What changed
RBI circular DBOD.FID.FIC.No 9/01.02.00/2010-11 dated December 1, 2010, advised that the prudential guidelines on investment in venture capital funds (VCFs) issued to banks via circular DBOD No. BP.BC.27/21.01.002/2006-2007 dated August 23, 2006, shall apply mutatis mutandis to select All-India Financial Institutions (AIFIs). The AIFIs covered are Exim Bank, NABARD, NHB, and SIDBI.
What it means for you
AIFIs must now follow the same VCF investment norms as banks, including exposure limits, capital adequacy treatment, and risk management requirements. This harmonizes the regulatory framework across financial institutions and ensures consistent prudential oversight for venture capital exposures.
What you must do
- Review the original bank VCF guidelines (August 23, 2006 circular) and adopt them for your institution's VCF investments.
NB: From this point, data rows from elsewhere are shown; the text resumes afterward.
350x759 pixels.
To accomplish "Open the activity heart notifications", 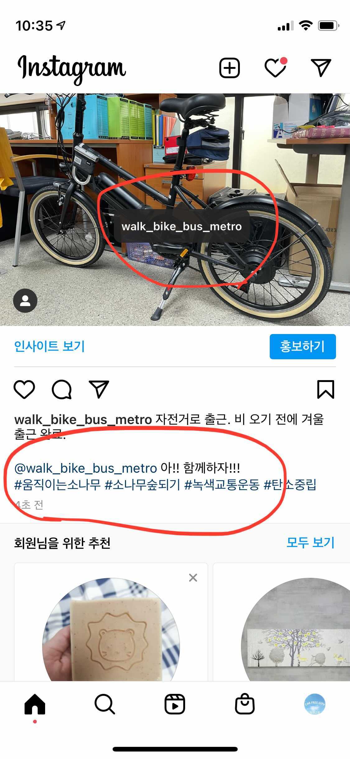I will 276,67.
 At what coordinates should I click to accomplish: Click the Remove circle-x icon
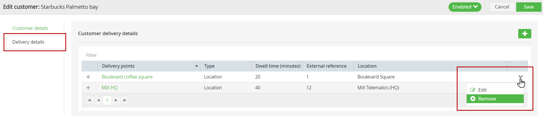click(x=473, y=99)
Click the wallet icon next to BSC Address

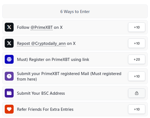point(9,93)
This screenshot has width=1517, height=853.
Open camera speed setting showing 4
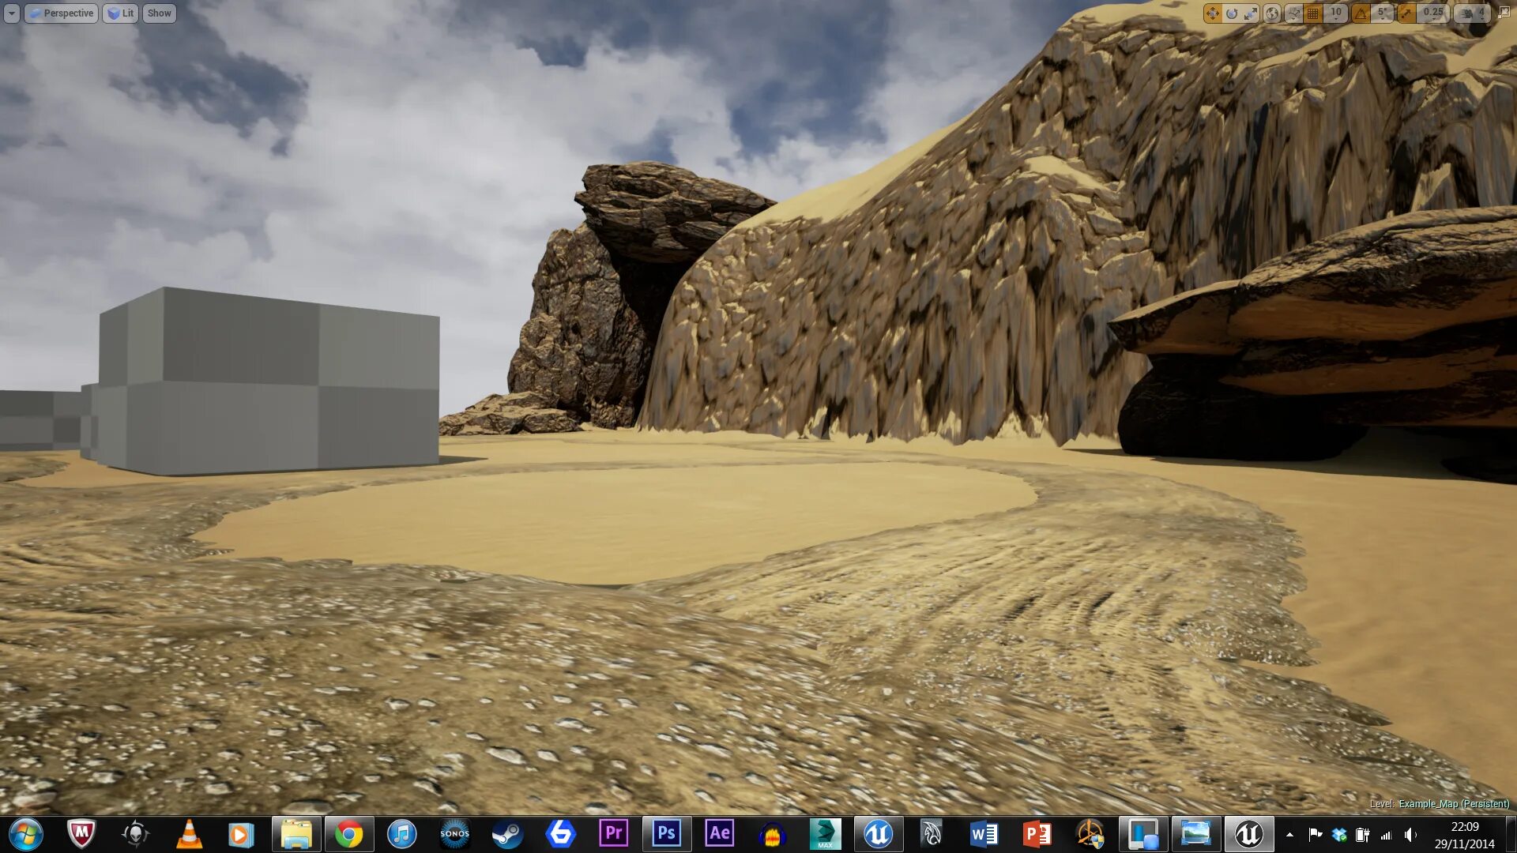click(x=1473, y=13)
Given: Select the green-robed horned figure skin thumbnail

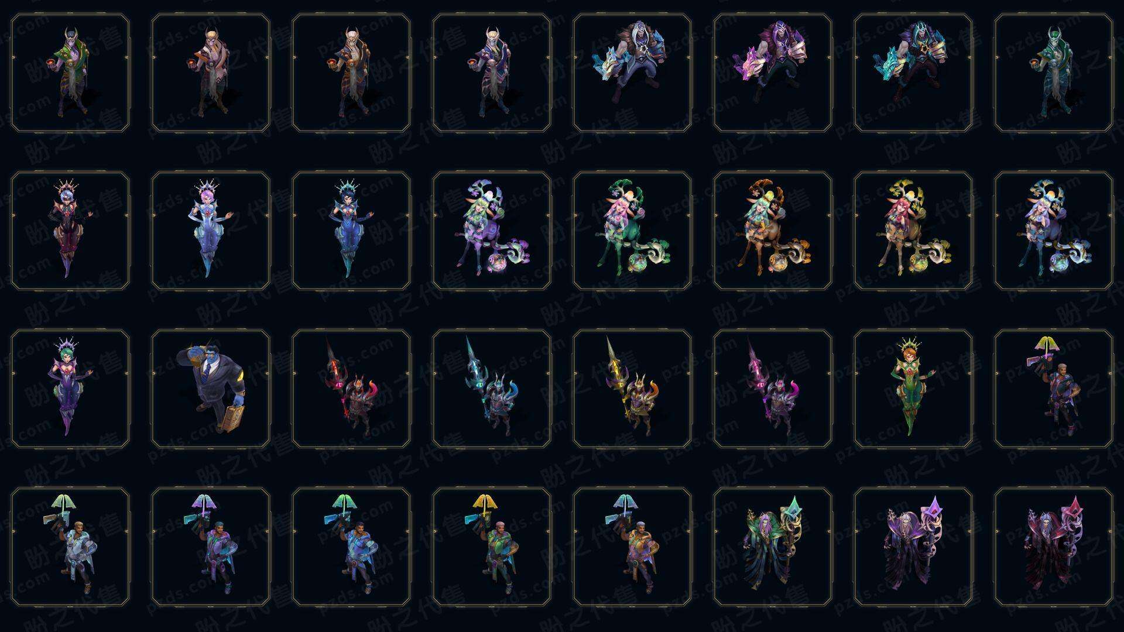Looking at the screenshot, I should click(x=70, y=73).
- Update internal policies and risk management frameworks to align with the extended norms.
- Ensure compliance with exposure limits and capital adequacy treatment as per the bank guidelines.
- Train relevant staff on the new requirements for VCF investment monitoring and reporting.
Who it affects
Exim Bank, NABARD, NHB, SIDBI, All-India Financial Institutions (AIFIs)
Which institutions are covered by this circular?
The circular applies to select All-India Financial Institutions: Exim Bank, NABARD, NHB, and SIDBI.
What guidelines are being extended?
The prudential guidelines on investment in venture capital funds (VCFs) originally issued to banks on August 23, 2006, are now applicable mutatis mutandis to the specified AIFIs.
When does this circular take effect?
The circular is dated December 1, 2010, and is effective immediately from that date.